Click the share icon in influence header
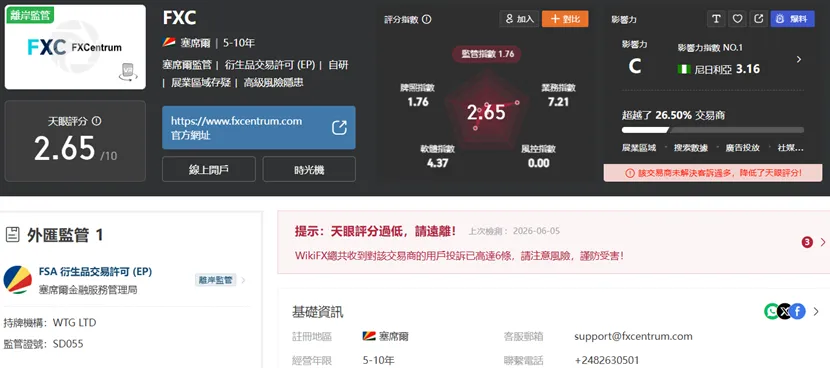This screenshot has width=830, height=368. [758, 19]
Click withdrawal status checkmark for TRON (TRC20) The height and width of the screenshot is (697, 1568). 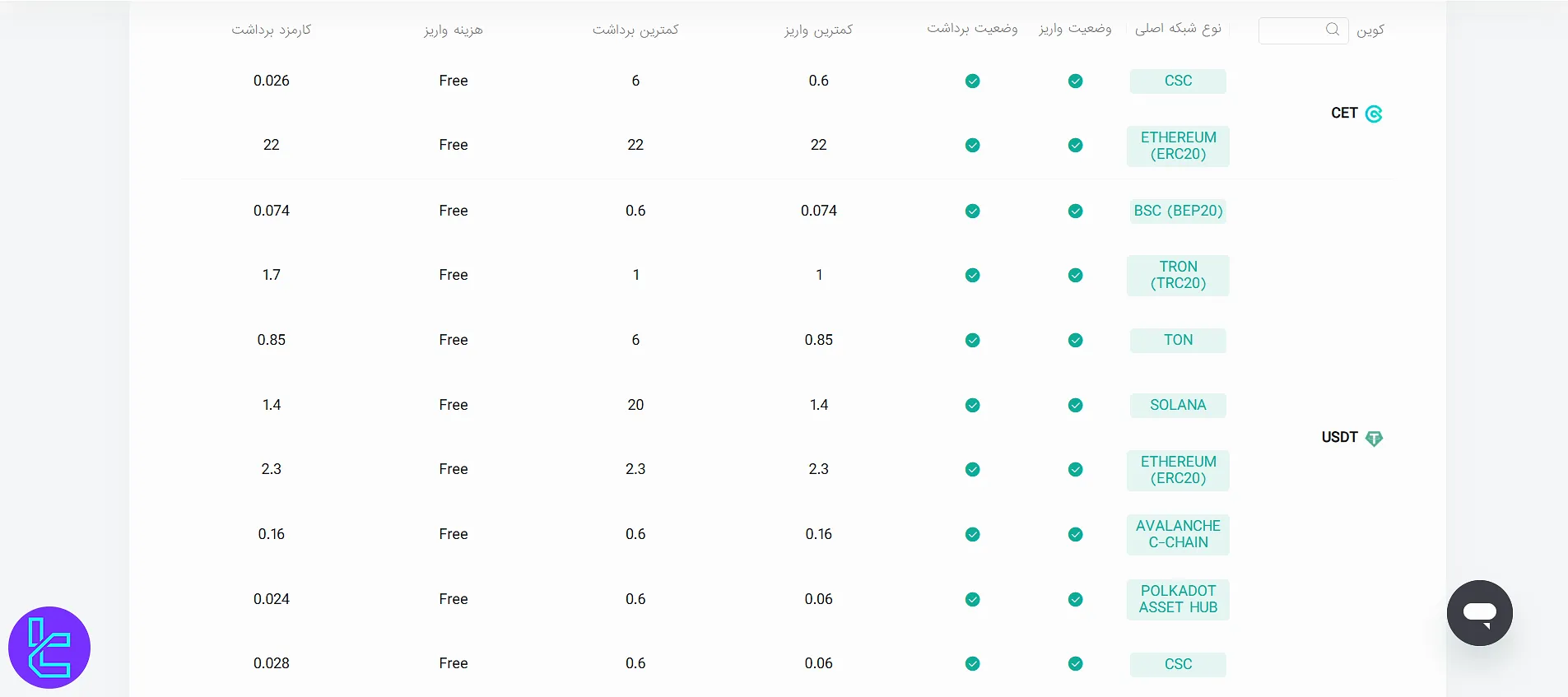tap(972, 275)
- - - - -
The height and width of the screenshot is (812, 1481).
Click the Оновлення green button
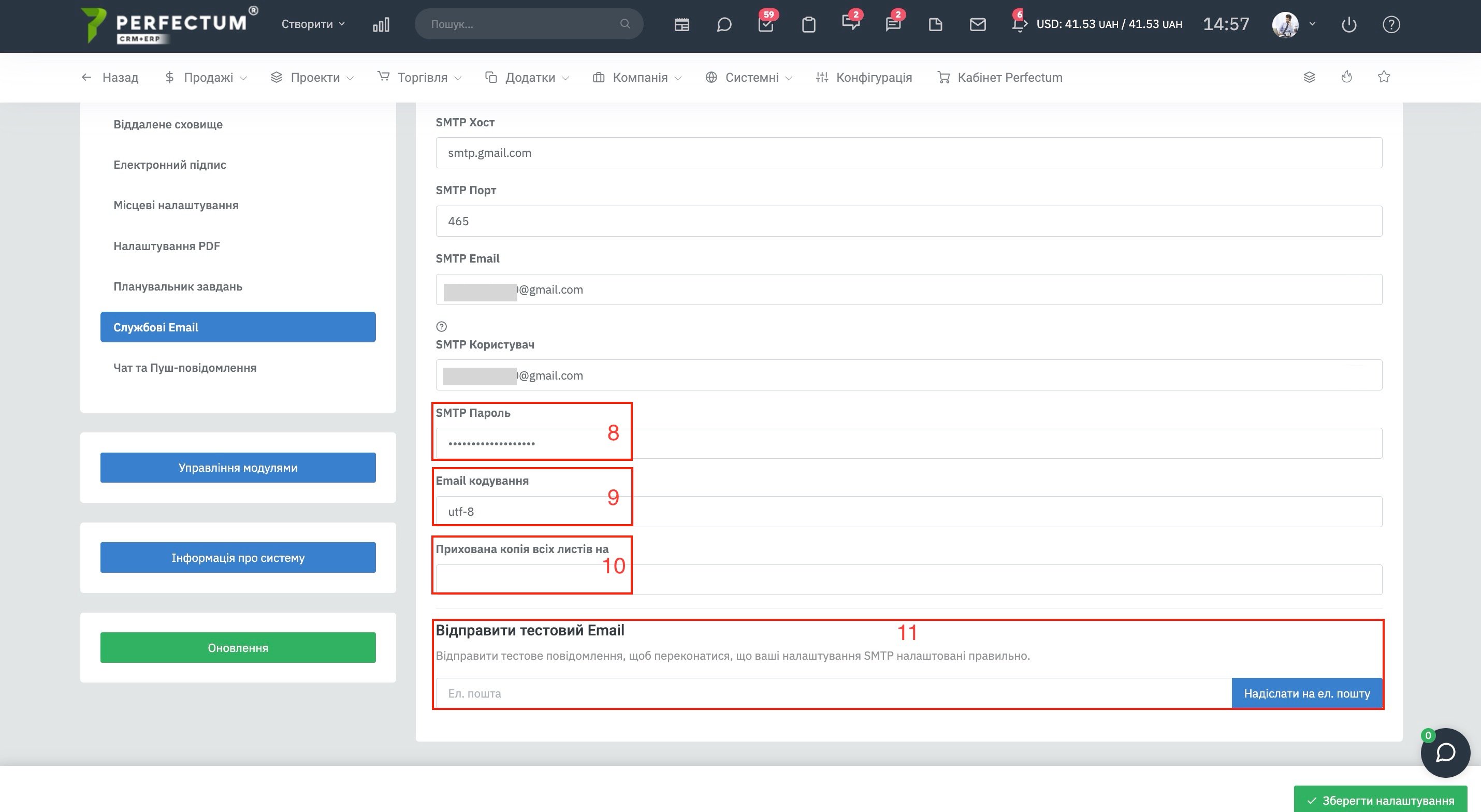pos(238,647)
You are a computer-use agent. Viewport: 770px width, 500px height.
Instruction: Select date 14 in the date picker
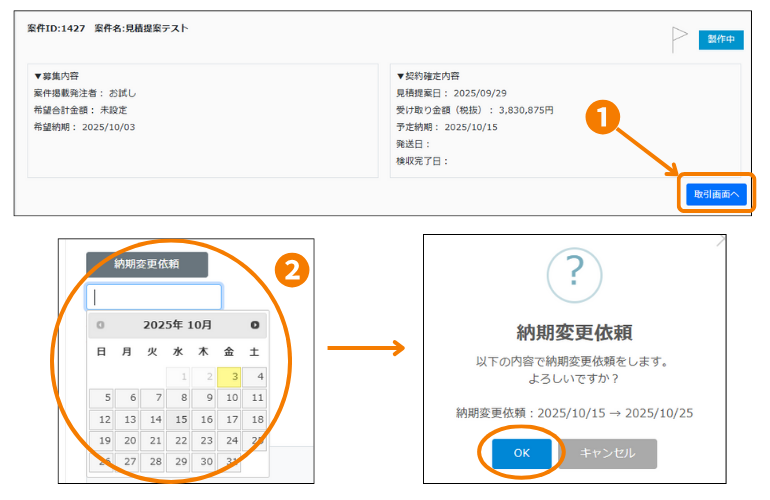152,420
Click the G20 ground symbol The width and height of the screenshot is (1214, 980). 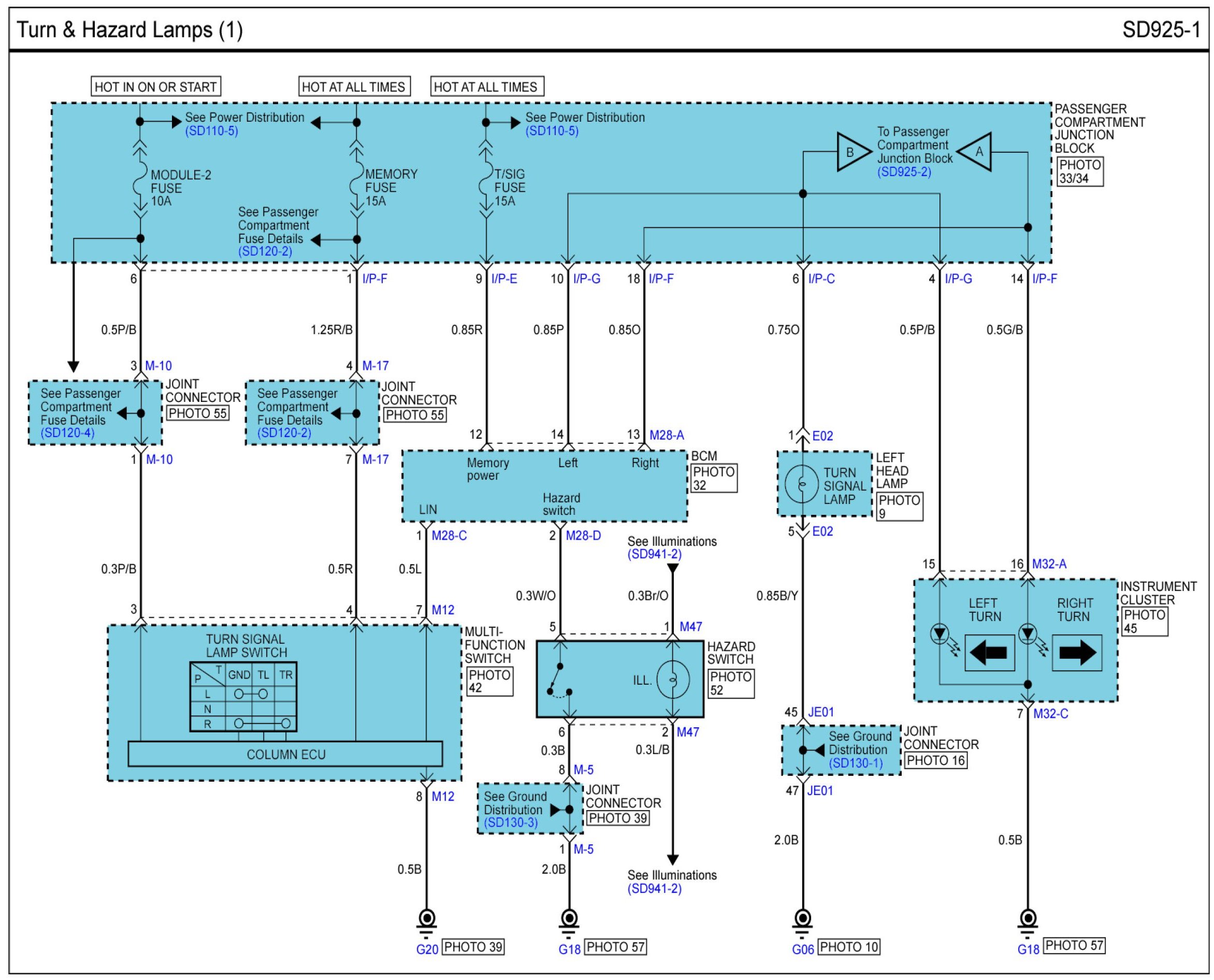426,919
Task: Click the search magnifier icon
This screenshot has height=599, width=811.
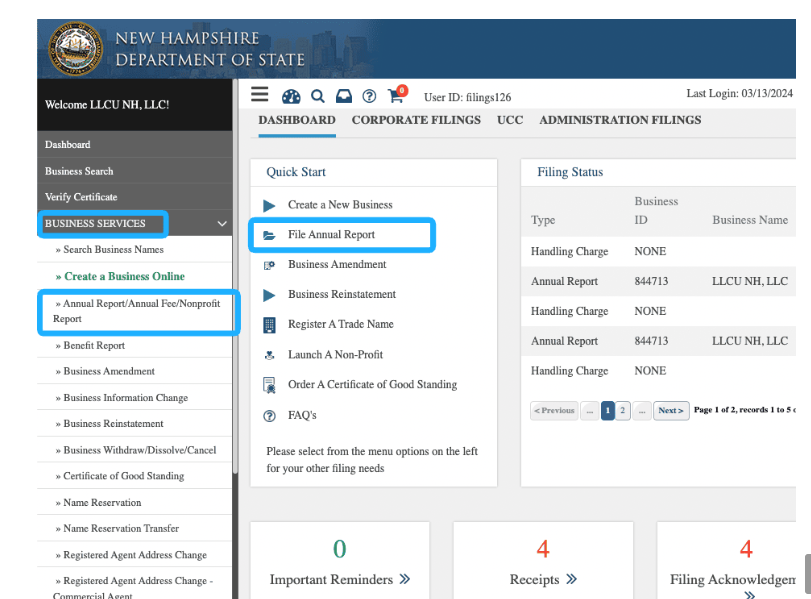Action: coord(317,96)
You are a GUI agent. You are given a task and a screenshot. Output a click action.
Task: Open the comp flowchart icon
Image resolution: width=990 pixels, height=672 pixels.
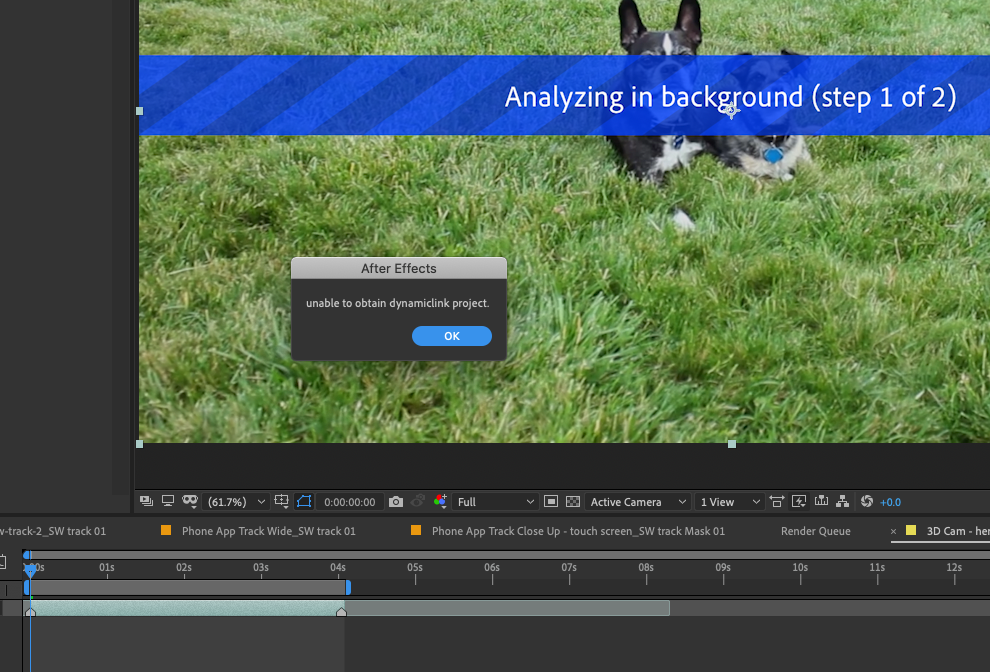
- - - - -
-- THE REQUEST --
Report each line of the records that contains the word "icon".

-- RESULT OF THIS TASK --
Click the share icon in influence header
Task: Click the search magnifier icon
Task: Open the comp flowchart icon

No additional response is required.